Maldijo su suerte. Empezaba otro día laborable, otro día que desperdiciar en el duro tajo. Y no llegaba la fortuna vía primitiva, ni vía quiniela, ni vía coño de rica heredera, ni vía nada. Se dio una ducha, se cepilló los dientes y tomó un ligero desayuno. Zumo de naranja y café, era incapaz de comer nada recién levantado. El estómago no se lo admitía.

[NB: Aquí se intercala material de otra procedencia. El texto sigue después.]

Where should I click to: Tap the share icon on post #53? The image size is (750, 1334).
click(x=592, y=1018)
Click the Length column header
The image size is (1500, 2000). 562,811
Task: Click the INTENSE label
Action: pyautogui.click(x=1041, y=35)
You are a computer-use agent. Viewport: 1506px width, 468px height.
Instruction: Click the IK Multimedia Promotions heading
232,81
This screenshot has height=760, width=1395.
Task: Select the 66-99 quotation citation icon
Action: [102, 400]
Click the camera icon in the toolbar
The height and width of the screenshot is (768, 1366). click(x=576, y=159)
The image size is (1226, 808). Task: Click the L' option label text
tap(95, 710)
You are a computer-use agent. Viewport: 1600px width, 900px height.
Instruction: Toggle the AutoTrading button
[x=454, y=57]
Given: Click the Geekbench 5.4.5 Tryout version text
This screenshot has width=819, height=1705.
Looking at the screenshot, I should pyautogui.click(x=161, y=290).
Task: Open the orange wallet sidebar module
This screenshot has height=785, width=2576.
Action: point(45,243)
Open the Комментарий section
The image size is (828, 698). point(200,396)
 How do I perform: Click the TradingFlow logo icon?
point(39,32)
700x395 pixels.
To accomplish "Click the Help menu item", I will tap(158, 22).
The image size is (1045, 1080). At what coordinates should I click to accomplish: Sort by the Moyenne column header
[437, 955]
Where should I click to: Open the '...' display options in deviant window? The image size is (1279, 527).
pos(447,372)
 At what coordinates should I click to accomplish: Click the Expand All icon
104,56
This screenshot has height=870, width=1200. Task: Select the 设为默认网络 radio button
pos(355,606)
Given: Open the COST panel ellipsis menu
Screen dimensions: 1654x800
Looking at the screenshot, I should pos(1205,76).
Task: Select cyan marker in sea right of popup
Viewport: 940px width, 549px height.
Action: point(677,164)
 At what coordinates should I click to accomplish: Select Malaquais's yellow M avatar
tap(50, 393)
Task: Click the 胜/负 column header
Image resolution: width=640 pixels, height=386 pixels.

Echó un resignado vistazo al piso antes de salir. Parecía una pocilga o, peor aún, la sala de juegos de un grupo de esquizofrénicos. Botellas vacías, latas de refrescos desparramadas, atestados ceniceros ubicados en esquinas imposibles, revistas destripadas esparcidas por el suelo, platos con restos de comida, centímetros de espeso polvo sobre el maltrecho mobiliario, servilletas de papel sucias y arrugadas revoloteando juguetonas... Todo en desorden, como tras una dura y disparatada pelea conyugal entre dos freaks. Tendría que ponerse a limpiar un día de estos, pensó mientras contenía una mueca de asco. Los productos de limpieza eran asequibles a su raquítico presupuesto en las tiendas regentadas por los chinos. Él era un asiduo a esos emporios del capitalismo salvaje al alcance de los desahuciados.
Se dirigió hasta la estación del tren de cercanías, a un par de manzanas de su piso alquilado. La compra de una vivienda estaba fuera de su alcance. Una vez se acercó al banco con la nómina y preguntó por un crédito hipotecario, el tipo tras la mesa le sonrió, le palmeó la espalda y lo acompañó hasta la puerta. Fue una experiencia humillante. Así que vivía de alquiler en un pequeño piso situado en un barrio a las afueras de la gran ciudad.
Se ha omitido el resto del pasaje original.